Au début des années 2000, des maires ont souhaité interdire les cultures d’OGM sur le territoire de leur commune en faisant jouer leur pouvoir de police générale. Certains ont donc pris des arrêtés municipaux basés sur l’article L. 2212-2 du Code général des collectivités territoriales (CGCT), article qui confie au maire le soin d’assurer « le bon ordre, la sûreté et la salubrité publique (…) et « prévenir par des précautions convenables, [(…) afin] de faire cesser les pollutions de toutes natures ».

Malgré cette volonté d’agir de la part de plus de 2200 maires militants (sur 36 000 communes), les arrêtés ont été quasiment tous attaqués par les Préfets devant les Tribunaux administratifs. Ces derniers concluaient majoritairement que la question des OGM relève de la compétence exclusive de l’État. Le Conseil d’État l’a définitivement rappelé en 2012 [1].
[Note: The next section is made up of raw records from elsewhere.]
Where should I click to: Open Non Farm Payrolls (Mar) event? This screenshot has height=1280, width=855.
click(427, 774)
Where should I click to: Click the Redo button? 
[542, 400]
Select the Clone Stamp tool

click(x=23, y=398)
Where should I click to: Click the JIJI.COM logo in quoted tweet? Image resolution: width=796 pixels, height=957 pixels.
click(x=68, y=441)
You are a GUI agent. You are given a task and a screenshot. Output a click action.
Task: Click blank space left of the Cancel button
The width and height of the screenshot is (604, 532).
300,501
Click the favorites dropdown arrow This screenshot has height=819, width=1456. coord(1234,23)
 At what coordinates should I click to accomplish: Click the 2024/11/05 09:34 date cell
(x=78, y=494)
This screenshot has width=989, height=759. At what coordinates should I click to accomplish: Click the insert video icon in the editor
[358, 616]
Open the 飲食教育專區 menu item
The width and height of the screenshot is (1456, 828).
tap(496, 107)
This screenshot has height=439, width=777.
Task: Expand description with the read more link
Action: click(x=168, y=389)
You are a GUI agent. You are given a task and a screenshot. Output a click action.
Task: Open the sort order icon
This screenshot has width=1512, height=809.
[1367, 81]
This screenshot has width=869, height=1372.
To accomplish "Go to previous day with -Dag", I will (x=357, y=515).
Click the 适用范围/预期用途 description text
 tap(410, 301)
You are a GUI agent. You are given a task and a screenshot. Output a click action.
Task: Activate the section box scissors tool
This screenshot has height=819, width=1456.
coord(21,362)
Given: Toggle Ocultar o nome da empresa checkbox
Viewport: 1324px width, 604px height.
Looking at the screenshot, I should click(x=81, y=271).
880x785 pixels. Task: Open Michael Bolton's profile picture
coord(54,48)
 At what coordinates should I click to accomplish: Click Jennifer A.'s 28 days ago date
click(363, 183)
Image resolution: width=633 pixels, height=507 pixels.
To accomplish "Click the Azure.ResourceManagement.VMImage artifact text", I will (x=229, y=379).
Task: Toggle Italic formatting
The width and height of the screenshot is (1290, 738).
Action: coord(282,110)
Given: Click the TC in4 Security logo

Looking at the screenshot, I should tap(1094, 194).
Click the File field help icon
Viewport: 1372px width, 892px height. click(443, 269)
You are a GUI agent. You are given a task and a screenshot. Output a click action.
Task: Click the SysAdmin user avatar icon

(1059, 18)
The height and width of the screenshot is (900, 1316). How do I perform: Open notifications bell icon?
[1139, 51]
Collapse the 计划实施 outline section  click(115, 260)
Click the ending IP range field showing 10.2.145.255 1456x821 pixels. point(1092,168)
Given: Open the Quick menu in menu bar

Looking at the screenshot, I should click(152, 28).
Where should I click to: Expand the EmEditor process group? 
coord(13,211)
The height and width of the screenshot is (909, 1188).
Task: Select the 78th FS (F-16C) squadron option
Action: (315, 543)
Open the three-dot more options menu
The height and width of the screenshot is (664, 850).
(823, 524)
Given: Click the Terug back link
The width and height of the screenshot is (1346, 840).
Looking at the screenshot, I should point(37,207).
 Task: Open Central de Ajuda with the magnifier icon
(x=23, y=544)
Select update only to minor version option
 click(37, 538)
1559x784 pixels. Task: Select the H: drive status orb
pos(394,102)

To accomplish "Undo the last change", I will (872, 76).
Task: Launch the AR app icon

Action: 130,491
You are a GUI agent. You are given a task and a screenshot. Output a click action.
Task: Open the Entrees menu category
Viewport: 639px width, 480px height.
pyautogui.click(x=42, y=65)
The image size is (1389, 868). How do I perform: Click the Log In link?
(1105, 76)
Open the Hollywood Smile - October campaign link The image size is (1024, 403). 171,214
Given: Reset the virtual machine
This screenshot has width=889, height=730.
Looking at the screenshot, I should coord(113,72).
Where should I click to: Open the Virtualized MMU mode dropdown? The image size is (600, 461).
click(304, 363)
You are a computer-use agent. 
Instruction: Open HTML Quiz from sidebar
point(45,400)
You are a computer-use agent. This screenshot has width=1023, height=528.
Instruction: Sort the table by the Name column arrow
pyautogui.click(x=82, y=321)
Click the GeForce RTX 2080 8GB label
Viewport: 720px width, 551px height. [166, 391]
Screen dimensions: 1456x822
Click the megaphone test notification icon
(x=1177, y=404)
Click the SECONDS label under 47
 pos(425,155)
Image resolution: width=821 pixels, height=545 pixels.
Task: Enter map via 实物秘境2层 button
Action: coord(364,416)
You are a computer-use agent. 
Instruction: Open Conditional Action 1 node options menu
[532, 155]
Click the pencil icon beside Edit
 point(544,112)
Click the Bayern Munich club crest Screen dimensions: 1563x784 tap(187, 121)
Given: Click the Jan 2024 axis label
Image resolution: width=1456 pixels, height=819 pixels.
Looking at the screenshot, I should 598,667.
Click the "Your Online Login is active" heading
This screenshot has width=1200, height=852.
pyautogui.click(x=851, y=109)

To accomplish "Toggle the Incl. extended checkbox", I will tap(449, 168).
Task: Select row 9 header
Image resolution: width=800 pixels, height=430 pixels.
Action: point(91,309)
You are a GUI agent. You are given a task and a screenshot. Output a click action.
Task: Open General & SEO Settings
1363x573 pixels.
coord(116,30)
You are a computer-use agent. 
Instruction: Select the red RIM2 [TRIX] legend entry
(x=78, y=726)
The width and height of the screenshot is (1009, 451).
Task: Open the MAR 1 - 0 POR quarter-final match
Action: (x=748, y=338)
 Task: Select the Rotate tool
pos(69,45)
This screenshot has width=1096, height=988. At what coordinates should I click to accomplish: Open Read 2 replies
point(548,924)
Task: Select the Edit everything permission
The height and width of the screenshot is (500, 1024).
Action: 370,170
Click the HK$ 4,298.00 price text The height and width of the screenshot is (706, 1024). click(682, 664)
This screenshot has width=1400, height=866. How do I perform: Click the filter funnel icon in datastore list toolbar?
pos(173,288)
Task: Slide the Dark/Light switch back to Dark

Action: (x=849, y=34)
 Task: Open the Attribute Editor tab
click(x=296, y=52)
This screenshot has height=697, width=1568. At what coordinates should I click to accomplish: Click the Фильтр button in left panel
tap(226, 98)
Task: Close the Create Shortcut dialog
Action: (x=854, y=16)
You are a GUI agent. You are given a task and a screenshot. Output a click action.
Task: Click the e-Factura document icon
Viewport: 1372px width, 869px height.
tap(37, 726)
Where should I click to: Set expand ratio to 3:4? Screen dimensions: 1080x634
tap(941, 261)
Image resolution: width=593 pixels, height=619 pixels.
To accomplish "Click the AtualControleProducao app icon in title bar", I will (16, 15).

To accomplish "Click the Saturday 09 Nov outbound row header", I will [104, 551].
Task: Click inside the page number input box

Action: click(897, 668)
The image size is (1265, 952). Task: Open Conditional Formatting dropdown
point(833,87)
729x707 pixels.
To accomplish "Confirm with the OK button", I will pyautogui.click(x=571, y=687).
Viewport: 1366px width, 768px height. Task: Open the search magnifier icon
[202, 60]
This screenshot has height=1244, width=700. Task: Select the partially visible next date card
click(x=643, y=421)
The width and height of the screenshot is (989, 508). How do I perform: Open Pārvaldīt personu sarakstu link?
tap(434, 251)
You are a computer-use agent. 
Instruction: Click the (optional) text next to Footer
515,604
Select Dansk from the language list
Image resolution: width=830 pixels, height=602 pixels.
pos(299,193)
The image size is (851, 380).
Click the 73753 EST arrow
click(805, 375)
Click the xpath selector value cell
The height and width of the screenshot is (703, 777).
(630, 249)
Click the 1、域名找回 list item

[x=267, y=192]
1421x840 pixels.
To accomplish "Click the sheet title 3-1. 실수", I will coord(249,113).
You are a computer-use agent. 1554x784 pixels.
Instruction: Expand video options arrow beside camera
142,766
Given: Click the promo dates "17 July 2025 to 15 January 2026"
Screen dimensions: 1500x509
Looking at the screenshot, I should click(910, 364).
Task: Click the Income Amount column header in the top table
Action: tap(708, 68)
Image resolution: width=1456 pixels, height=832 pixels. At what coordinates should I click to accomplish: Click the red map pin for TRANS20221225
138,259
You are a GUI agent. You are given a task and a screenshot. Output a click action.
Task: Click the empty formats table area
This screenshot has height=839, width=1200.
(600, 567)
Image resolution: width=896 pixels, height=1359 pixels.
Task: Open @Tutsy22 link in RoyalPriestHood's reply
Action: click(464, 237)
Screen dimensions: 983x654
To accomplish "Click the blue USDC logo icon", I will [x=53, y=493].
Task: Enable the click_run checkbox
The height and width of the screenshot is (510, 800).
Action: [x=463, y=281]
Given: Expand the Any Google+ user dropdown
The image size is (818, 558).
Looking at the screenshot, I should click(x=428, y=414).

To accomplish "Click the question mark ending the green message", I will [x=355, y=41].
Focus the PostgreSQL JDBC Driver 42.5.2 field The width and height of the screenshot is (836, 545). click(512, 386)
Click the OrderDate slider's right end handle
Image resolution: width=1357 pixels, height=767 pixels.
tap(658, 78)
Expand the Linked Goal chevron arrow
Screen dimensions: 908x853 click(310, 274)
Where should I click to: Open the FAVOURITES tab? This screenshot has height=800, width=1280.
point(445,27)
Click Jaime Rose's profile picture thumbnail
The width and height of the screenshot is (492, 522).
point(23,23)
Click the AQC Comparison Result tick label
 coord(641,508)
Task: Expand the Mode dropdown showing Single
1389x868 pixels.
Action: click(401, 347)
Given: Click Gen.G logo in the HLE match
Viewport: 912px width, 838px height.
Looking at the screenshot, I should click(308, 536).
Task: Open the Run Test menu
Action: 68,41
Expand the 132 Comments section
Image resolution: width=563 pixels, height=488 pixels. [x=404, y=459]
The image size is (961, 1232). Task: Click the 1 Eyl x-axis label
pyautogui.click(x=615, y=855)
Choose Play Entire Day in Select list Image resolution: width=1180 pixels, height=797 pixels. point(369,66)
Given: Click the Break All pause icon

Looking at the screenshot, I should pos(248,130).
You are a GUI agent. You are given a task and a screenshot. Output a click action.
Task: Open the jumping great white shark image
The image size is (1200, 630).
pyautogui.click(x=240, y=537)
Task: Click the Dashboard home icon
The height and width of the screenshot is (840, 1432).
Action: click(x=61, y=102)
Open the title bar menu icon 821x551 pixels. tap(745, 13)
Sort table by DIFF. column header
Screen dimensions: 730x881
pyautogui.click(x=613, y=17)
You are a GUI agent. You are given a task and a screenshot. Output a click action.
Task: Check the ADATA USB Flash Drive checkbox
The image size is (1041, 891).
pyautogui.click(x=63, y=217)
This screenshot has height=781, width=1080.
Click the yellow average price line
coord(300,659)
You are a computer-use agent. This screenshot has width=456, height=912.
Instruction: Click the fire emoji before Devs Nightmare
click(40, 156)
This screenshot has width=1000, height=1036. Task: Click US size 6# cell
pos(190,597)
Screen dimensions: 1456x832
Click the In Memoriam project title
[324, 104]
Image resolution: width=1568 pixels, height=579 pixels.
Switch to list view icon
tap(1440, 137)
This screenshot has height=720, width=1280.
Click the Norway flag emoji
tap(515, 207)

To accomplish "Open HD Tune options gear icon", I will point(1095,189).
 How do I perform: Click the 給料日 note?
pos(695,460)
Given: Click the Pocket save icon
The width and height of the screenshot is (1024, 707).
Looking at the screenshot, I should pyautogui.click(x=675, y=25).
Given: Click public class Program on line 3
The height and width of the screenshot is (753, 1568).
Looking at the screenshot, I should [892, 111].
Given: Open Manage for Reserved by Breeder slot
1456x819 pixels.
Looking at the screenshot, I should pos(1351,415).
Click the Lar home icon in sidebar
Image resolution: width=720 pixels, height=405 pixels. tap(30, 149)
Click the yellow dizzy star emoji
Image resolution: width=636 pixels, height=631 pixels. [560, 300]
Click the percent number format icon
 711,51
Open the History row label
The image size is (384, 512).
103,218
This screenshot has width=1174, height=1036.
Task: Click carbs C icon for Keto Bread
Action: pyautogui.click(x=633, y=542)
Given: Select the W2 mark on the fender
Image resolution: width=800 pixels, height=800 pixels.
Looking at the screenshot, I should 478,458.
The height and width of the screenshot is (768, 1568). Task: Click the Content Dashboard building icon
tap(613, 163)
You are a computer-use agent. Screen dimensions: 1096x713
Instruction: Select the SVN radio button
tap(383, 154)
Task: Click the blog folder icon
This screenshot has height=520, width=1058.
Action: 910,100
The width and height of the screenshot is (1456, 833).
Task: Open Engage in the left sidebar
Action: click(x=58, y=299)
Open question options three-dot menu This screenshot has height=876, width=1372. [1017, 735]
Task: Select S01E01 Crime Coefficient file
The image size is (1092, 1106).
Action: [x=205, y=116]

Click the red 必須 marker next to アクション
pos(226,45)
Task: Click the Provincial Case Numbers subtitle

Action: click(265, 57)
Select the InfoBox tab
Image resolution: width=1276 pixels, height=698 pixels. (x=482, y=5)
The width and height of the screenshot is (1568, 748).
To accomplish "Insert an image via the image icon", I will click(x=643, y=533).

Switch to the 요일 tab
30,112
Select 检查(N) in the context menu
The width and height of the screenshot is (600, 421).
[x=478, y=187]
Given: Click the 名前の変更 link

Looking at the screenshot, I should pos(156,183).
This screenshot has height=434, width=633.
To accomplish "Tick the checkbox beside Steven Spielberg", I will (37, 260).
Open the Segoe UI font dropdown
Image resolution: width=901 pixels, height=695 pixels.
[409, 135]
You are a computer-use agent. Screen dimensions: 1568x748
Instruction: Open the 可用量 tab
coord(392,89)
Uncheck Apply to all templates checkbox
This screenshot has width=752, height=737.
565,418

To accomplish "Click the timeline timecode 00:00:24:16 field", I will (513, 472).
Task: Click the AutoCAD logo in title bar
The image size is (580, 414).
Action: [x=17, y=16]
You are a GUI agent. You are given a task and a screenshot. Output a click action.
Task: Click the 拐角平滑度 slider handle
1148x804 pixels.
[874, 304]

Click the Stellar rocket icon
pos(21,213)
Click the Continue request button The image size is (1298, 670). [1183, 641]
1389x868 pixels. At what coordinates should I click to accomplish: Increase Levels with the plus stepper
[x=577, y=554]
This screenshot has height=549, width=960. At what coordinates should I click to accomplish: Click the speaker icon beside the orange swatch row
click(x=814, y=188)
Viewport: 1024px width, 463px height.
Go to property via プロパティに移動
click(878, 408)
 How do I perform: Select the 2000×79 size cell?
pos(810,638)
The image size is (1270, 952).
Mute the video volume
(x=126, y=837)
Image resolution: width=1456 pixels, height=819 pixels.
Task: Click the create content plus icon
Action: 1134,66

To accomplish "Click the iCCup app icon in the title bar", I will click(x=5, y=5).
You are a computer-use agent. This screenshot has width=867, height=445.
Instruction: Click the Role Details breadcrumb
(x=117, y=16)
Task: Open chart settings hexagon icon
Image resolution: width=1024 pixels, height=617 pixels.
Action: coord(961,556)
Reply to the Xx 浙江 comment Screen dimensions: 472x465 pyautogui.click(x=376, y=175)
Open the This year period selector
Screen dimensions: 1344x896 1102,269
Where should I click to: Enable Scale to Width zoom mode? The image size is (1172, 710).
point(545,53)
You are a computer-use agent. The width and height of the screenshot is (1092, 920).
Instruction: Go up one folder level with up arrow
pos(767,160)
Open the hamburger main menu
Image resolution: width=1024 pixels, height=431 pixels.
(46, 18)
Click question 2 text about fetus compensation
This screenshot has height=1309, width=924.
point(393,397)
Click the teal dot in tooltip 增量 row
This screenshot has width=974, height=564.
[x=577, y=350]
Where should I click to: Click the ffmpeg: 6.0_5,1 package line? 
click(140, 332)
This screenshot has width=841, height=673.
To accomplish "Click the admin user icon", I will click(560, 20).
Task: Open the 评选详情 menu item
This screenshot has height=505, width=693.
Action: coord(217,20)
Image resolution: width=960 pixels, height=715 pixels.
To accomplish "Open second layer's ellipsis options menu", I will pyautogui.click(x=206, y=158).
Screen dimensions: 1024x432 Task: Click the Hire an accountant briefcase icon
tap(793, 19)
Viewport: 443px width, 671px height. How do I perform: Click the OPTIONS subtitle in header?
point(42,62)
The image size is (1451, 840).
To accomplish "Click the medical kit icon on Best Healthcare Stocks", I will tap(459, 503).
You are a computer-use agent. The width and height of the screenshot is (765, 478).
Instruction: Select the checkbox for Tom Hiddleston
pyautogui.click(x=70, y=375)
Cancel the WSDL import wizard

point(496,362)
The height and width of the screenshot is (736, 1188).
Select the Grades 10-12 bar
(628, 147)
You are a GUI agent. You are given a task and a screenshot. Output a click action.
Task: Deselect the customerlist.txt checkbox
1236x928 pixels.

Extrait de la décision du Conseil d’État

«  Le principe de précaution, s’il s’impose à toute autorité publique dans ses domaines d’attribution, n’a ni pour objet ni pour effet de permettre à une autorité publique d’excéder son champ de compétence ; qu’ainsi l’article 5 de la Charte de l’environnement [qui pose le principe de précaution] ne saurait être regardé comme habilitant les maires à adopter une réglementation locale portant sur la culture de plantes génétiquement modifiées en plein champ et destinée à protéger les exploitations avoisinantes des effets d’une telle culture. [Le Conseil d’État ajoute] qu’il appartient aux seules autorités nationales auxquelles les dispositions précitées du code de l’environnement confient la police spéciale de la dissémination des organismes génétiquement modifiés de veiller au respect du principe de précaution  »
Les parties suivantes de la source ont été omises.